Can qsym run the instrumented program by afl-clang-fast？

[92wyunchao]

Hi,
I notice the usage tells to use the non-instrumented binary for qsym. I wonder if I can run it on the instrumented binary? if so, will it cause any problems? Thank you.

[insuyun]

Hi! In theory, yes. But current PIN, which is DBT that QSYM relies on, seems not to support shared memory, which is commonly used in a instrumented binary.

[92wyunchao]

Thanks for your explanation. I have another question. How does qsym handle strcmp or memcmp. take following code as an examle.
src:
if(strcmp(buf,"abcdefgh")==0)
printf("you find me\n");
asm:

I find that qsym can not produce the correct input('abcdefg') by negating the branch in the asm code, but it do produce it when calling the makeAddrConcrete function which produce many inputs. I am curious how it works.

[insuyun]

Hi. QSYM is not good for finding such inputs. It is designed for binary-format files, not string-like.

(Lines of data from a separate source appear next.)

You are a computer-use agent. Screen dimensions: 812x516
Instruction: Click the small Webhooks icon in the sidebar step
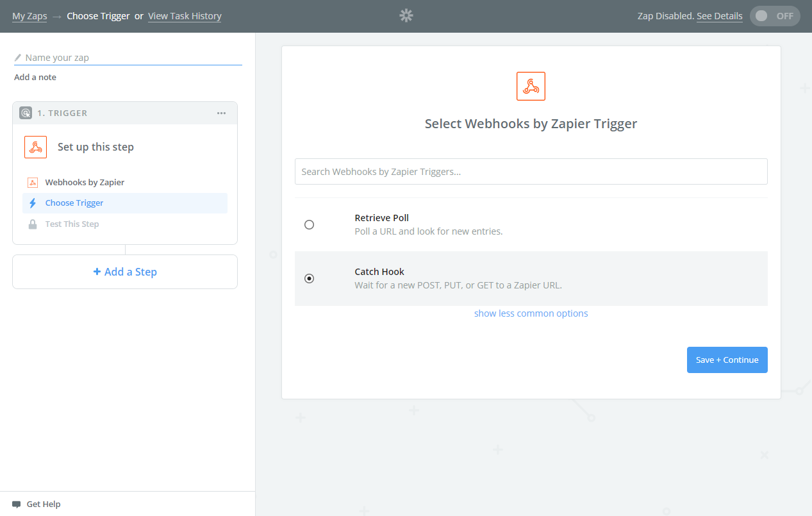33,182
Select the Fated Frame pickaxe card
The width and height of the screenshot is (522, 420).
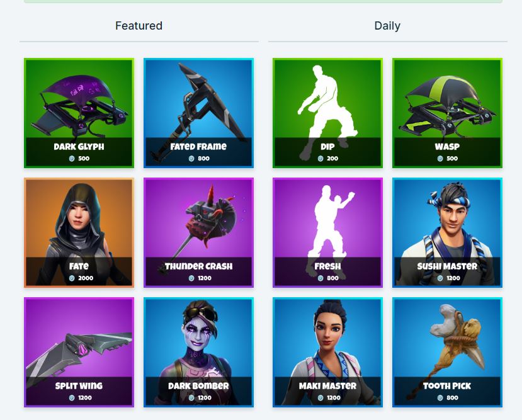pyautogui.click(x=198, y=113)
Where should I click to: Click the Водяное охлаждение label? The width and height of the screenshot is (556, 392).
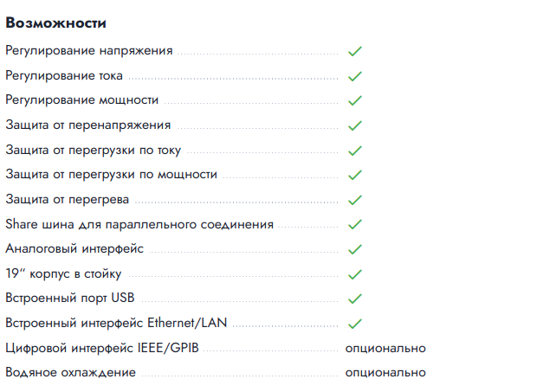(70, 372)
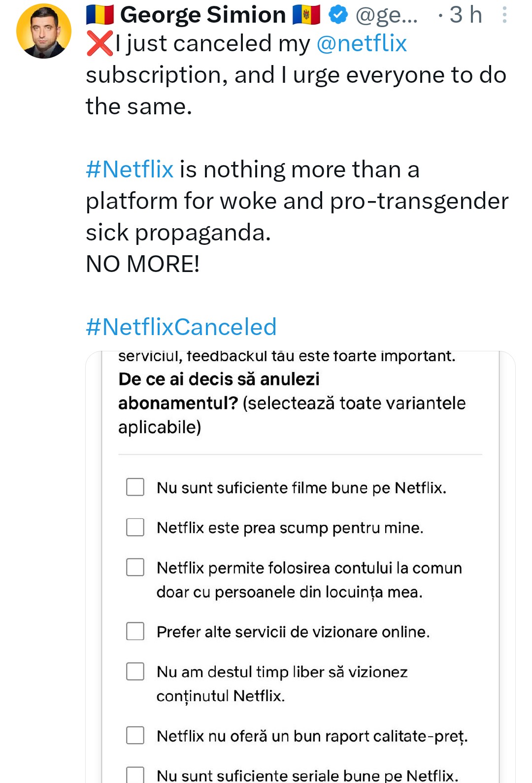Click the George Simion display name
This screenshot has width=532, height=783.
point(203,15)
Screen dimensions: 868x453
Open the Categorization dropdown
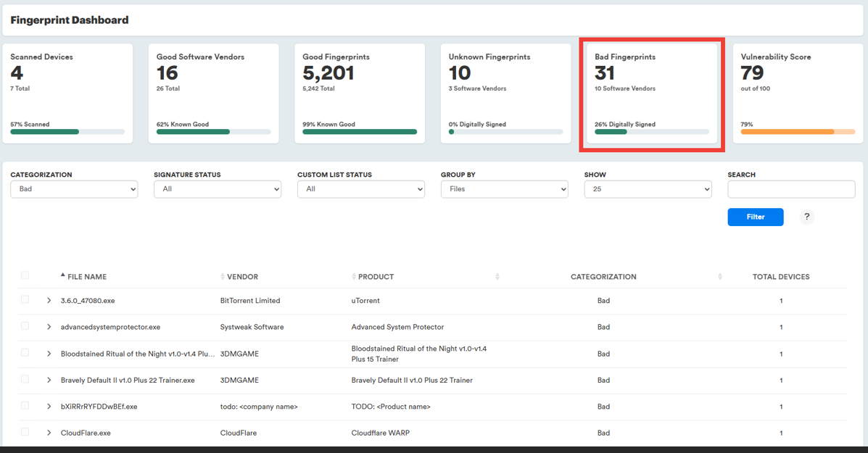pos(74,189)
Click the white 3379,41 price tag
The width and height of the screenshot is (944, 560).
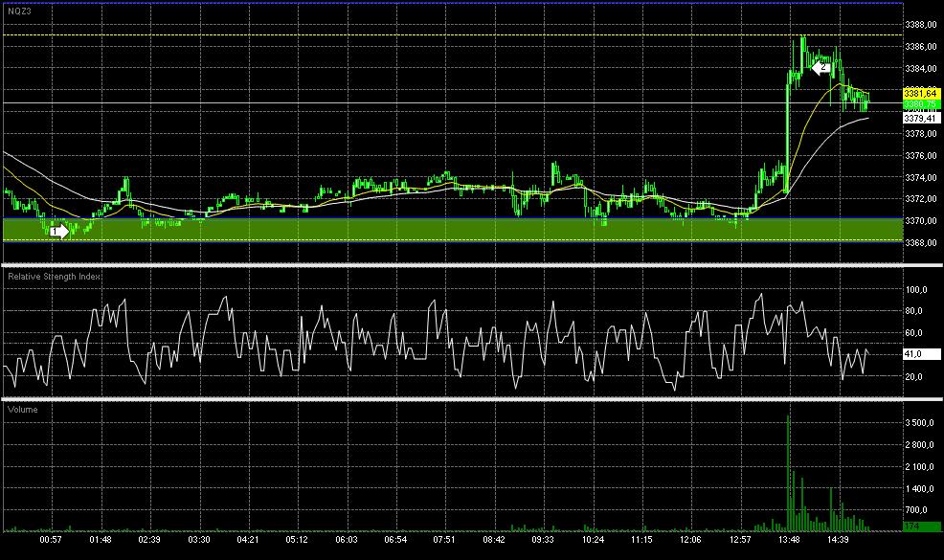click(x=921, y=118)
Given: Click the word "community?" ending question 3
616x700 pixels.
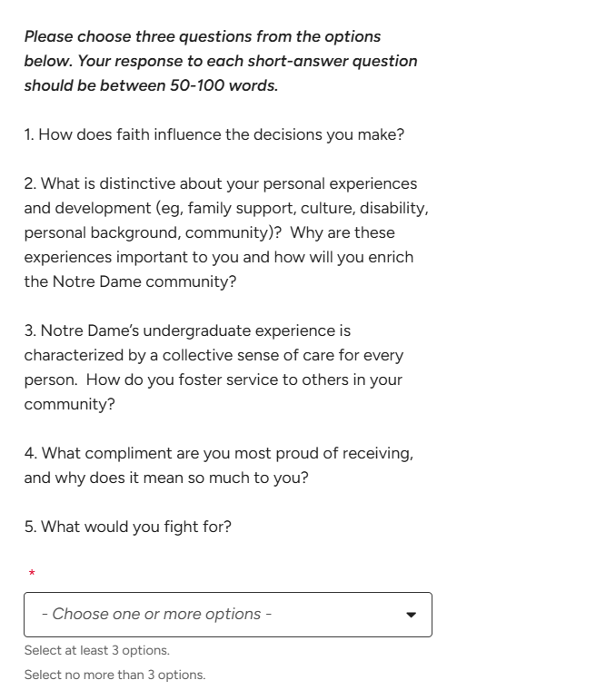Looking at the screenshot, I should coord(70,405).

First of all, QSYM uses a search mechanism calls generative search, which is introduced in Microsoft SAGE. The basic idea is to flip branches following concrete execution to maximize impacts of one concolic execution. Because of this design, it is not good for finding an input that needs to satisfy multiple branches at once (e.g., strcmp()). Second, QSYM handles native strcmp() as it is, which is not that simple as we thought. To optimize this common function, glibc uses very optimized version, which is hard to be analyzed by QSYM. (see this). Thus, QSYM is not working well as much as you imagined for strcmp(). One way to handle this is to introduce models for such functions (as suggested in #23), but this is not implemented in the current QSYM. Hope this help you. Thank you!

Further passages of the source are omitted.